Does a Bear Sh*t in the Woods? Answers to Rhetorical Questions. By Caroline Taggart. Plume. $13.

     In the long-ago heyday of Mad magazine, artist and writer Al Jaffee (who is now 90 and still drawing for Mad) produced a recurring feature called “Snappy Answers to Stupid Questions.” He offered a series of drawings of mundane situations – for example, a car that has obviously just smashed into something, with crumpled front end and angry-looking driver. Then he put a typical question in the mouth of someone nearby, such as a passerby: “Have an accident?” And he offered several suggested responses, such as, “No thanks. I just had one.”

     Caroline Taggart’s book is essentially an updated, prose-intensive version of Snappy Answers to Stupid Questions, except that the answers are not nearly as much fun as the ones in Mad and the drawings aren’t nearly as good. For example, “Do one-legged ducks swim in circles?” The answer – accompanied by a picture of a duck with one leg and a toy shovel replacing the other – is, “Probably not, actually. A duck with one leg would simply use its weight to compensate for any loss of balance, and might well employ its good leg as a sort of fin, allowing it to swim perfectly happily in straight lines. But have you ever seen a one-legged duck? No, I thought not.” This is one of the shorter entries – Taggart tends to go on at some length in others. But you get the idea.

     The concept here is a good one: even though rhetorical questions are, by their nature, not intended to elicit responses, what would those responses be if the questions were taken seriously? The problem is that Taggart takes them too seriously. Thus, “Can the leopard change his spots?” (a question from the biblical book of Jeremiah) gets a full-page explanation that includes, among other remarks, “The answer all depends on how long you give the leopard to achieve its transformation,” followed by a discussion of evolution. The Vietnam War chant, “LBJ, LBJ, how many kids have you killed today?” garners a note on who Lyndon Baines Johnson was, followed by an estimate of 24. Shakespeare’s “Shall I compare thee to a summer’s day?” elicits the remark, “The answer to this depends on your attitude to the person asking the question.” And so on.

     Actually, and so on and on and on.

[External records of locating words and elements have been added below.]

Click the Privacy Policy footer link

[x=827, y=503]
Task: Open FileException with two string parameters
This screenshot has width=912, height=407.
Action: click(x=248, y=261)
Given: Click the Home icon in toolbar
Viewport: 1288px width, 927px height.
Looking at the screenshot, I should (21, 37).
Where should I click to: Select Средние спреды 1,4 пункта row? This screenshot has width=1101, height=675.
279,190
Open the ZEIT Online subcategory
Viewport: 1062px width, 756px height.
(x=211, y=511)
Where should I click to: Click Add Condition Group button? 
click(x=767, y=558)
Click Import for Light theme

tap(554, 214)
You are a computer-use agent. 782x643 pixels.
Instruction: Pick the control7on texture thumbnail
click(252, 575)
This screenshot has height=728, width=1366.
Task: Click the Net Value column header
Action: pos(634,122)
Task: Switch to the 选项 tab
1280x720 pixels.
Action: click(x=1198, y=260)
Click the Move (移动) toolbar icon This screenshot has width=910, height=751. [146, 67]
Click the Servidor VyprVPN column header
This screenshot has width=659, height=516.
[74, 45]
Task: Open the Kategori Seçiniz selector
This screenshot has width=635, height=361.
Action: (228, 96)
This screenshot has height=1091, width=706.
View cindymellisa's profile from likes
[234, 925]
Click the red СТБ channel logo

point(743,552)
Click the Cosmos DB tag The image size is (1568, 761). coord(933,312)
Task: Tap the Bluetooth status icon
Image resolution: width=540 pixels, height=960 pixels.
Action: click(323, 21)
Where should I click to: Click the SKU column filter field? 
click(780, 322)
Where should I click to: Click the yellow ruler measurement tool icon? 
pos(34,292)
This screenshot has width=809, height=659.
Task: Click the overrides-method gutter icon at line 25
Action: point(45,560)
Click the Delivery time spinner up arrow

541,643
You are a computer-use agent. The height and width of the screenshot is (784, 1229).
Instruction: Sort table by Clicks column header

This is a thin book (160 pages) that seems longer because, after a fairly short time, Taggart’s discussions and attempts at humor start to pall. Quite a bit. This is not to say that they always fall short – some are humorous just because they take themselves so seriously. The answer to the question in the book’s title, for example, amounts to, “Well, not polar bears: where they live, there are no forests.” And when Taggart lets her own likes and dislikes show, coupling them with a fact here and there, she actually approaches wittiness: “Are you going to Scarborough Fair?” gets the following explanation, in its entirety: “Unlikely, as it hasn’t existed since 1788, but it was a big thing in its day. It ran from the Feast of the Assumption of the Virgin Mary (August 15) to Michaelmas Day (September 29) – that’s quite a party. Anyone who hates the Simon and Garfunkel version of the song of that title as much as any right-thinking person must should try listening to Bob Dylan and Johnny Cash duetting on ‘Girl from the North Country,’ a variant of the song.”

     Taggart’s book is intermittently amusing, but does not sustain well even over its modest length. She is often unsure whether she wants to be funny or factual. For example, “How many roads must a man walk down before you call him a man?” elicits the initial comment, “As many as he likes, as long as he doesn’t ask for directions,” which is funny enough. But then the rest of the page is an analysis of how many miles people probably do walk annually, plus a warning against walking down a road rather than on the pavement. Taggart is certainly no Al Jaffee. Is a rhetorical-question journey with her really necessary? Feel free to answer as you wish; or don’t.